Saat masakan ibunya sudah matang dan siap, ibunya akan memanggilnya dan
teman-temannya untuk makan bersama di rumahnya. Di ruang tamu, beralas tikar
cap Ikan Sidat, mereka akan cekikian dan guyon
sambil makan. Setelah kenyang mereka akan kembali. Bukan takbiran tapi main
lagi sampai subuh. Kadang-kadang kalau capek, Salman tidak ikut Salat Ied.

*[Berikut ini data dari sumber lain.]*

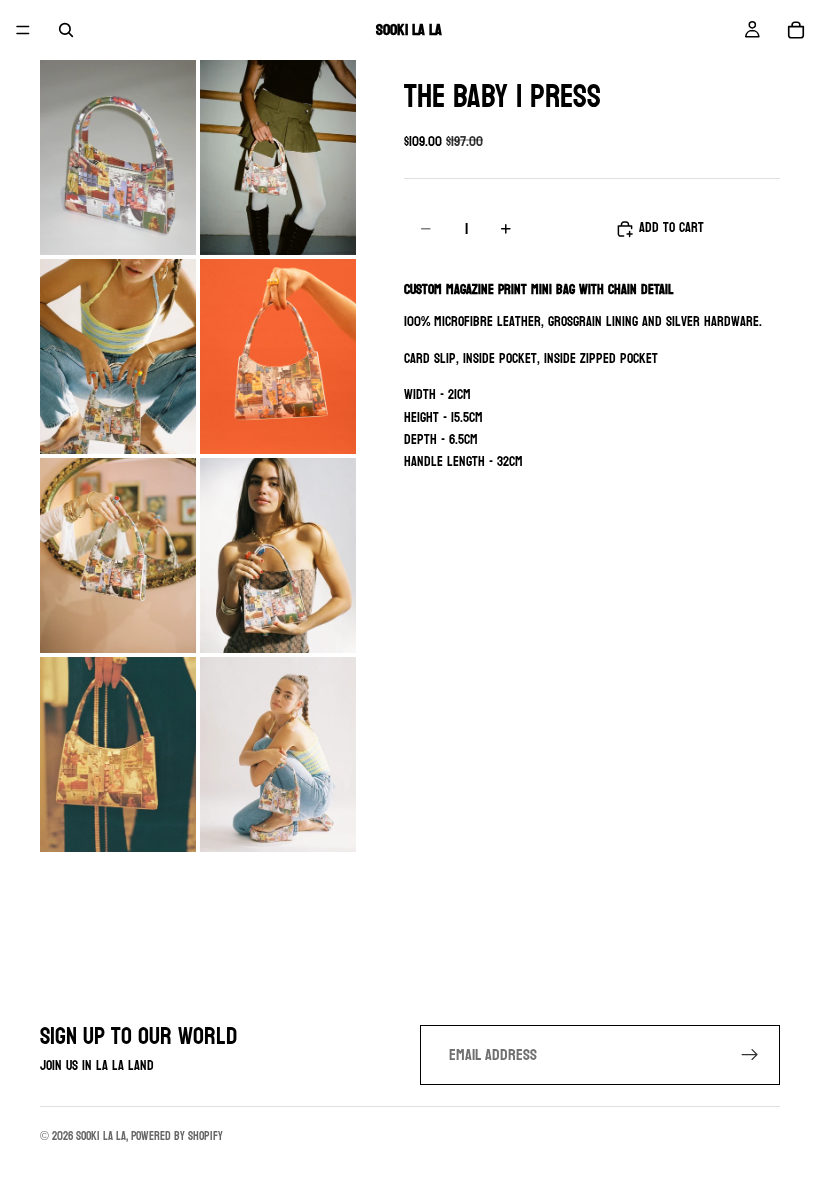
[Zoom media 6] (278, 555)
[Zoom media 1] (118, 157)
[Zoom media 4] (278, 356)
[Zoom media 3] (118, 356)
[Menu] (23, 30)
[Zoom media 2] (278, 157)
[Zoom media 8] (278, 754)
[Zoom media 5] (118, 555)
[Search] (66, 30)
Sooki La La (101, 1136)
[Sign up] (750, 1055)
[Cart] (796, 30)
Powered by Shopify (177, 1136)
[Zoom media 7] (118, 754)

“Sebentar lagi kita ketemu Ibu.” Istrinya membuyarkan lamunannya. Dia
bukan hanya sudah reda dari nesunya, tapi sudah ikut hanyut pada perasaan
suaminya.
“Ayo, kita buka dulu lalu pergi ke tempat Ibu.”
“Iya.” Salman beranjak.
Mereka berbuka dalam keheningan dan sayup-sayup suara takbir yang juga
sunyi tanpa ada gangguan dari anak-anak yang berebut mic.
Salman dan istrinya berangkat ke tempat ibunya di kota dengan mobil
pamannya yang selalu ia pinjam setiap mudik. Kesedihan semakin mendalam bersama
putaran roda dan suara takbir di sepanjang jalan. Salman merasa sepi di tengah
kemeriahan Hari Kemenangan yang akan tiba esok hari.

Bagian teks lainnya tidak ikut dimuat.